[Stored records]
..............................

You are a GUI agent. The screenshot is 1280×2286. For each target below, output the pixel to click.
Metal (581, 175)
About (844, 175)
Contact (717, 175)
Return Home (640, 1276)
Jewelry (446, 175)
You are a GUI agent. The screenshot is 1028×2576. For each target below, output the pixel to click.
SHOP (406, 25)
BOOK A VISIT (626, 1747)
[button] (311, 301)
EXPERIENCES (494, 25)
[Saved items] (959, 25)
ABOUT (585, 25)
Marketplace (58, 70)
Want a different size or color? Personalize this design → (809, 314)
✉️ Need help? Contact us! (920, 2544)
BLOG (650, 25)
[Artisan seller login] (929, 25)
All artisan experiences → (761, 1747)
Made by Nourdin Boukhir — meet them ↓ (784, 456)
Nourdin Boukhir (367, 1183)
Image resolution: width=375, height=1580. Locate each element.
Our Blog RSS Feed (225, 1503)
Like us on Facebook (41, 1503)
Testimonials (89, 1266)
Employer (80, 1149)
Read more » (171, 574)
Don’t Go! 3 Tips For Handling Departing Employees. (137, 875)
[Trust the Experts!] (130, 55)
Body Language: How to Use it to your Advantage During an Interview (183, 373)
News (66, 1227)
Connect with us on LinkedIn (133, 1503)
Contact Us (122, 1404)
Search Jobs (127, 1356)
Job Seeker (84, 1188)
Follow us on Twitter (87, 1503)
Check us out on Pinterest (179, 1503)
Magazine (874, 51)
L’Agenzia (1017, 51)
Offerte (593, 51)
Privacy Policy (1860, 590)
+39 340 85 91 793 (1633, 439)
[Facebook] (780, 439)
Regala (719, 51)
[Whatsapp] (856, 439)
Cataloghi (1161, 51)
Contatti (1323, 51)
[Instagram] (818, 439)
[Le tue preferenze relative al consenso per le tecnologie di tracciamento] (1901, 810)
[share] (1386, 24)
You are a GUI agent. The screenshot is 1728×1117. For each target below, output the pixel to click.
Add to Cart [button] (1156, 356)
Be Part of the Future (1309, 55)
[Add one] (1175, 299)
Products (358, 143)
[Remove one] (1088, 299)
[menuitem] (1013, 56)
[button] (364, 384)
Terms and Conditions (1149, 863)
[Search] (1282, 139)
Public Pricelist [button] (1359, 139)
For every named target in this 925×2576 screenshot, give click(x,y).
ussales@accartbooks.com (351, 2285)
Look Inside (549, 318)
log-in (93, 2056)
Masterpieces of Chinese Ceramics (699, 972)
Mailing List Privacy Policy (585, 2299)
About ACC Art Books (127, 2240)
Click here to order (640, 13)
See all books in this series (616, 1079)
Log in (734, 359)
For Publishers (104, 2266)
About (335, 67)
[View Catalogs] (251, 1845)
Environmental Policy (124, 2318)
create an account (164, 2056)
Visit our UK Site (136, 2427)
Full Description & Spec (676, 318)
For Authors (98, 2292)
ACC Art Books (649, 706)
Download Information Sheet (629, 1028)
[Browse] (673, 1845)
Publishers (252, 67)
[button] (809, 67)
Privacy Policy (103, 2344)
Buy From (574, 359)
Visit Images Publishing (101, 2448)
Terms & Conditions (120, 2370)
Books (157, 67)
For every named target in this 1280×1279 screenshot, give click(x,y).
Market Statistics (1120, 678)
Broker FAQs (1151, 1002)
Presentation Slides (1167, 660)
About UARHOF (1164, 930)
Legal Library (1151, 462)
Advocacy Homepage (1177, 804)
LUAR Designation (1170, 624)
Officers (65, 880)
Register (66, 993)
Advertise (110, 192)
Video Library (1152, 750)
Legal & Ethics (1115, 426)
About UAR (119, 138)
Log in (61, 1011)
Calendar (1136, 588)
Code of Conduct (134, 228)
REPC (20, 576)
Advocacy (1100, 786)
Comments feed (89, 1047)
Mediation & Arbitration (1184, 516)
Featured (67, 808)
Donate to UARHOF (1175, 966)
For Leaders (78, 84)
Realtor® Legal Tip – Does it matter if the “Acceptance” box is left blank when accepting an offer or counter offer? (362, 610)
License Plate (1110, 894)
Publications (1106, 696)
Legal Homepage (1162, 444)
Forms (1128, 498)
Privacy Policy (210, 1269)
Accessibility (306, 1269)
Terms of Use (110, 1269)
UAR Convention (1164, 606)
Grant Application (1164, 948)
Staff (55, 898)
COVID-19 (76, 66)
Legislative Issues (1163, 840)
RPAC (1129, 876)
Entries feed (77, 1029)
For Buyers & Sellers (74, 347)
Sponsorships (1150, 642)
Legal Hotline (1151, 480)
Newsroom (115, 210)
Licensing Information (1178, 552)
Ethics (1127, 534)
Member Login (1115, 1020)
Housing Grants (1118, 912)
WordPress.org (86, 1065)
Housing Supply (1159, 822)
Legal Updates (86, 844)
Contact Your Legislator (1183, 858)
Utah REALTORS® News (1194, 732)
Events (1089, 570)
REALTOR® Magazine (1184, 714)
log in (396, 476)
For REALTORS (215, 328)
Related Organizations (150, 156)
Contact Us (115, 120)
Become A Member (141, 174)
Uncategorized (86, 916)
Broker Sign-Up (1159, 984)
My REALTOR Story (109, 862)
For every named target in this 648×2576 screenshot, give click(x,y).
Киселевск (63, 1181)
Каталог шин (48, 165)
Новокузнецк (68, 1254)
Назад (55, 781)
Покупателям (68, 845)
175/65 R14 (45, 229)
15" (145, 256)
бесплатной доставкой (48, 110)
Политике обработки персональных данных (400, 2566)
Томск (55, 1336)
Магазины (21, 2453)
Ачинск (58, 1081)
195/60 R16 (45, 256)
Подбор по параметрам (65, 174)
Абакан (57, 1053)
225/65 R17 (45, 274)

..............................

» **TO DO**
Give the lines again, exactly as they stand, from the beginning of the data through the line with "Connect with us on LinkedIn (133, 1503)".

» **RESPONSE AREA**
You are a GUI agent. The screenshot is 1280×2286. For each target below, output the pixel to click.
Metal (581, 175)
About (844, 175)
Contact (717, 175)
Return Home (640, 1276)
Jewelry (446, 175)
You are a GUI agent. The screenshot is 1028×2576. For each target below, output the pixel to click.
SHOP (406, 25)
BOOK A VISIT (626, 1747)
[button] (311, 301)
EXPERIENCES (494, 25)
[Saved items] (959, 25)
ABOUT (585, 25)
Marketplace (58, 70)
Want a different size or color? Personalize this design → (809, 314)
✉️ Need help? Contact us! (920, 2544)
BLOG (650, 25)
[Artisan seller login] (929, 25)
All artisan experiences → (761, 1747)
Made by Nourdin Boukhir — meet them ↓ (784, 456)
Nourdin Boukhir (367, 1183)
Image resolution: width=375, height=1580. Locate each element.
Our Blog RSS Feed (225, 1503)
Like us on Facebook (41, 1503)
Testimonials (89, 1266)
Employer (80, 1149)
Read more » (171, 574)
Don’t Go! 3 Tips For Handling Departing Employees. (137, 875)
[Trust the Experts!] (130, 55)
Body Language: How to Use it to your Advantage During an Interview (183, 373)
News (66, 1227)
Connect with us on LinkedIn (133, 1503)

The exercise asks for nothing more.